Login | Register For Free | Help
Search for: (Advanced)

Mailing List Archive: Wikipedia: Wikitech

Possible live mirroring, stealing of brandwith

 

 

Wikipedia wikitech RSS feed   Index | Next | Previous | View Threaded


cbrown1023 at comcast

Jul 17, 2007, 10:33 AM

Post #1 of 7 (738 views)
Permalink
Possible live mirroring, stealing of brandwith

We recently receive and OTRS tip
<https://secure.wikimedia.org/otrs/index.pl?Action=AgentTicketZoom
<https://secure.wikimedia.org/otrs/index.pl?Action=AgentTicketZoom&TicketID=
984033> &TicketID=984033>, that the site music.musictnt.com:

".is likely querying WP in real-time to serve-up WP's content +/- as-is, if
not for the the lack of a proper GFDL notice. Aside from the copyright
issues, this way of "Mirroring" is a drain on WP's bandwidth and server
resources."

The user also mentioned that there was no clear place to contact about this
type of problem. He now knows to contact Wikitech-l, but we may wish to
advertise that more. (But that is a separate discussion entirely.)

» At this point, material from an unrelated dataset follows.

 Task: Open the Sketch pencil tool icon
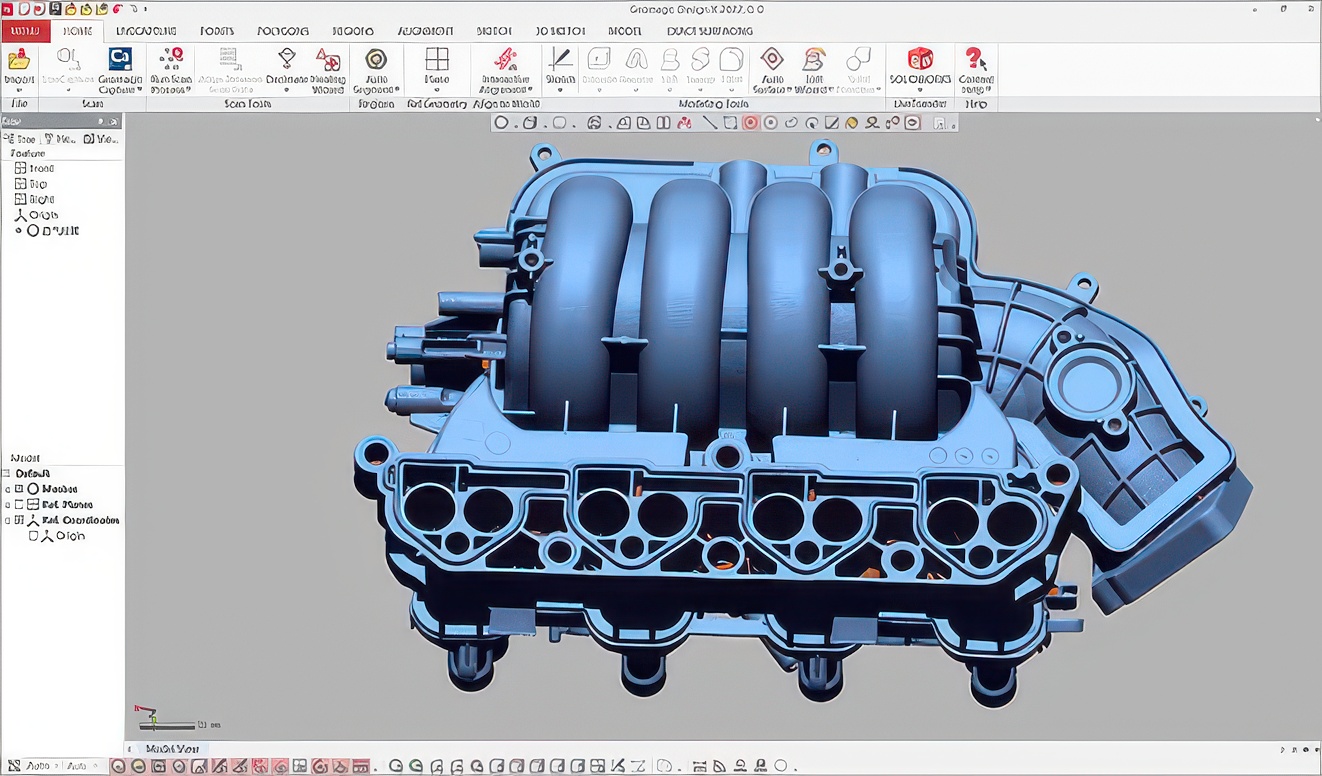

I have not investigate this matter at all, I am just relaying the message.

Thanks,
Casey Brown
Cbrown1023
_______________________________________________
Wikitech-l mailing list
Wikitech-l [at] lists
http://lists.wikimedia.org/mailman/listinfo/wikitech-l


en.wp.st47 at gmail

Jul 17, 2007, 10:43 AM

Post #2 of 7 (719 views)
Permalink
Re: Possible live mirroring, stealing of brandwith [In reply to]

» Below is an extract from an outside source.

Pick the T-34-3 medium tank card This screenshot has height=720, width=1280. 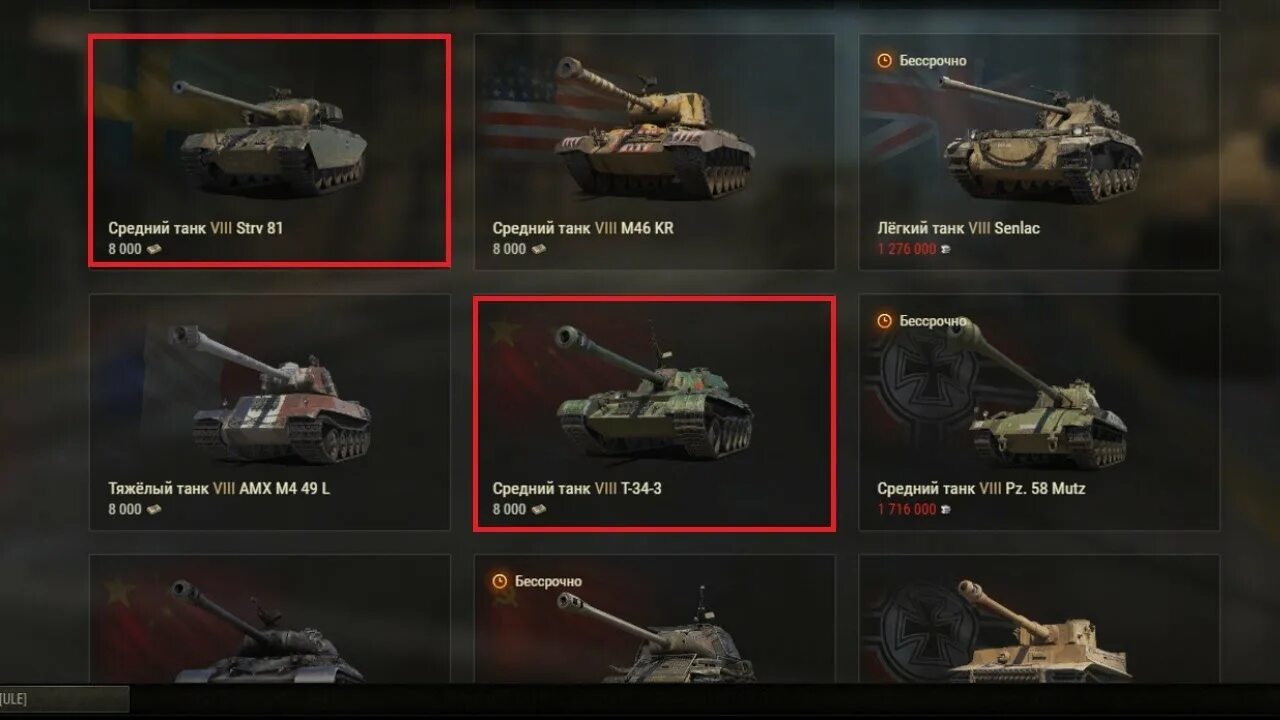pos(654,413)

I've seen a great deal of live mirrors, and generally the devs tell me
that whenever they block one, it will spring up from another IP, and
that they don't bother. There is/was a page on meta
(http://meta.wikimedia.org/wiki/Live_mirrors) which is very inactive
and which I don't see any comments from devs on, plus reporting en
masse is a hassle.

If there is another more active page, I'd love to know about it,
otherwise I can post here. An old list is at
http://en.wikipedia.org/wiki/User:ST47/Mirrors

On 7/17/07, Casey Brown <cbrown1023 [at] comcast> wrote:
> We recently receive and OTRS tip
> <https://secure.wikimedia.org/otrs/index.pl?Action=AgentTicketZoom
> <https://secure.wikimedia.org/otrs/index.pl?Action=AgentTicketZoom&TicketID=
> 984033> &TicketID=984033>, that the site music.musictnt.com:
>
> ".is likely querying WP in real-time to serve-up WP's content +/- as-is, if
> not for the the lack of a proper GFDL notice. Aside from the copyright
> issues, this way of "Mirroring" is a drain on WP's bandwidth and server
> resources."
>
> The user also mentioned that there was no clear place to contact about this
> type of problem. He now knows to contact Wikitech-l, but we may wish to
> advertise that more. (But that is a separate discussion entirely.)
>
> I have not investigate this matter at all, I am just relaying the message.
>
> Thanks,
> Casey Brown
> Cbrown1023
> _______________________________________________
> Wikitech-l mailing list
> Wikitech-l [at] lists
> http://lists.wikimedia.org/mailman/listinfo/wikitech-l
>


--
ST47
Editor, en.wikipedia

_______________________________________________
Wikitech-l mailing list
Wikitech-l [at] lists
http://lists.wikimedia.org/mailman/listinfo/wikitech-l


thomas.dalton at gmail

Jul 17, 2007, 10:44 AM

Post #3 of 7 (711 views)
Permalink
Re: Possible live mirroring, stealing of brandwith [In reply to]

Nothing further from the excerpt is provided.